The main building, designed for the Bender carpet factory (in 1908 renamed to Warszawska Akcyjna Fabryka Dywanów – Warsaw Carpet Factory Stock Company), occupied the entire length of the Polna street side, with a smaller reception building constructed along Marszałkowska. Because of that it received a dual address: Marszałkowska 3/5 and Polna 4/6. Nearby, at Marszałkowska 8 (Polna 8) a three-story administrative building was constructed. The carpet factory went bankrupt in 1915, after Warsaw had been cut off from its main markets in Imperial Russia by the frontlines of World War I.

In 1927 both buildings were acquired by the Dom Prasy media corporation. Refurbished and rebuilt as a modernist office and printing press building by Maksymilian Goldberg and Hipolit Rutkowski, it became the largest printing press in Warsaw. The main building was extended by one level. The cellars were converted into a boiler station and depots. The ground floor was occupied by the printing press, while upper floors by headquarters of various journals and magazines owned by the Dom Prasy Co.

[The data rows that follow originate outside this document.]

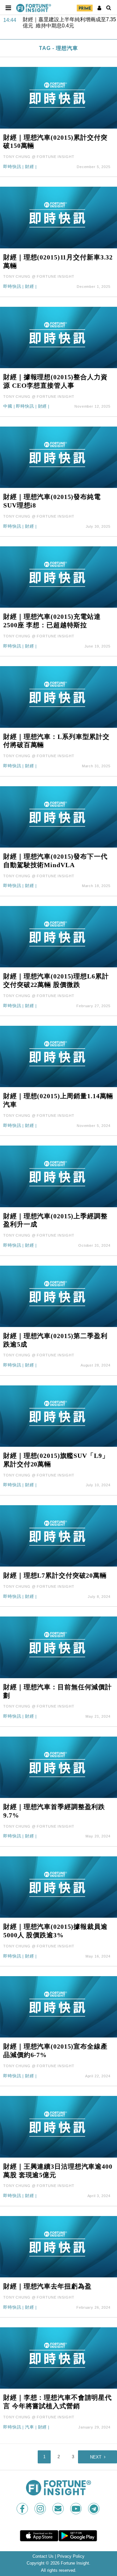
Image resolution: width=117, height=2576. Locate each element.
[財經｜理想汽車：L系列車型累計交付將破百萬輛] (58, 696)
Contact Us (43, 2556)
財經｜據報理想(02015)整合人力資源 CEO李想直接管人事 (55, 381)
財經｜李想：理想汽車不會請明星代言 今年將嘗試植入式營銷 (57, 2402)
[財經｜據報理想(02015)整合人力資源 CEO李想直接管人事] (58, 337)
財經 (29, 167)
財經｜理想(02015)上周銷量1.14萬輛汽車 (58, 1100)
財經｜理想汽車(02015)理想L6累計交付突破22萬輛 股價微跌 (56, 980)
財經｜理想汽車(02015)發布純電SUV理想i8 (52, 501)
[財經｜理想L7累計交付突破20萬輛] (58, 1535)
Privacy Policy (70, 2556)
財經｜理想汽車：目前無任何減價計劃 (57, 1691)
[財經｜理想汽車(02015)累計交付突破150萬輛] (58, 97)
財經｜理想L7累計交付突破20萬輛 (55, 1575)
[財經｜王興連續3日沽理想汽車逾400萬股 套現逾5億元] (58, 2126)
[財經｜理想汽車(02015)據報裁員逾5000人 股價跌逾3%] (58, 1886)
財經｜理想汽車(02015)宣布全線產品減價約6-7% (55, 2050)
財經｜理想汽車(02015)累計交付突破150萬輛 (55, 141)
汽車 (29, 2427)
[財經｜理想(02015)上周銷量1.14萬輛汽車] (58, 1056)
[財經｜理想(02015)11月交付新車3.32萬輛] (58, 217)
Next (95, 2457)
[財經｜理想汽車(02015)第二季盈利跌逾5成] (58, 1296)
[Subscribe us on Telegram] (94, 2508)
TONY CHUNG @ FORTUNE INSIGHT (38, 157)
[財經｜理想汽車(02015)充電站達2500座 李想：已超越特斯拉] (58, 577)
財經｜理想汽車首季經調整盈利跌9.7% (54, 1811)
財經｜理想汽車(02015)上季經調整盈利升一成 (55, 1220)
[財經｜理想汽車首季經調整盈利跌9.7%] (58, 1767)
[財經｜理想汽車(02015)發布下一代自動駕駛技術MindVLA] (58, 816)
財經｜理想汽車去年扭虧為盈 (47, 2286)
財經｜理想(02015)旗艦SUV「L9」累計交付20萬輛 (56, 1460)
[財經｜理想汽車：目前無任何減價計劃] (58, 1647)
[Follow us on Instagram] (40, 2508)
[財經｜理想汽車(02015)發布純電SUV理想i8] (58, 457)
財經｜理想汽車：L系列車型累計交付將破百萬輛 (56, 741)
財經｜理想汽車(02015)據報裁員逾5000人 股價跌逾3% (55, 1931)
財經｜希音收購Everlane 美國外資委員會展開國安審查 (68, 22)
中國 (7, 406)
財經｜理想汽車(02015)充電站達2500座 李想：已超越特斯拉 (52, 621)
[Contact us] (58, 2508)
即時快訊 (12, 167)
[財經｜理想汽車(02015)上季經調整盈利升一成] (58, 1176)
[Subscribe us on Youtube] (76, 2508)
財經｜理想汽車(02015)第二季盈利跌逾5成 (55, 1340)
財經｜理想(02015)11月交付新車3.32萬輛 (58, 261)
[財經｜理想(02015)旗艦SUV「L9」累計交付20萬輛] (58, 1415)
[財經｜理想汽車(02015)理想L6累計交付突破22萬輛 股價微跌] (58, 936)
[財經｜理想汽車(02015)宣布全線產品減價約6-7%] (58, 2006)
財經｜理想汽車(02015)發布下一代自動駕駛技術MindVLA (55, 860)
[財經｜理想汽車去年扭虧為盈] (58, 2246)
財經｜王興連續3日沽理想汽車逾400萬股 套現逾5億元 (57, 2170)
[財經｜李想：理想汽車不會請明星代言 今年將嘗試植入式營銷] (58, 2357)
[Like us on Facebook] (23, 2508)
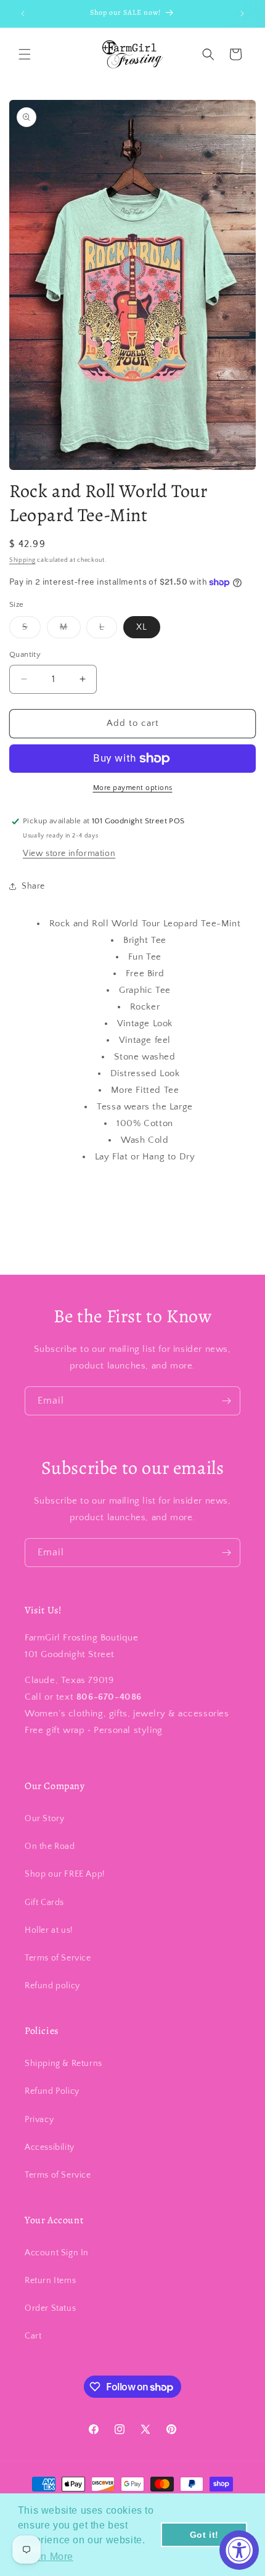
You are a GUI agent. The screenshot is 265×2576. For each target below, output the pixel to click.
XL (141, 627)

Dom Prasy Co. owned the building until its dissolution by the German authorities in 1939. The building survived World War II and the Warsaw Uprising, although it was completely burned-out. Modernised in 1951, its reception building along Marszałkowska Street was extended to span the entire length of the plot. At the same time the administrative building was demolished around 1951. The main building continued to serve as the printing press of numerous press titles (notably the Kurier Warszawski and Życie Warszawy – until 1992), with the lower reception building leased to various businesses. In 2011 the building was put on the Registry of Historical Landmarks.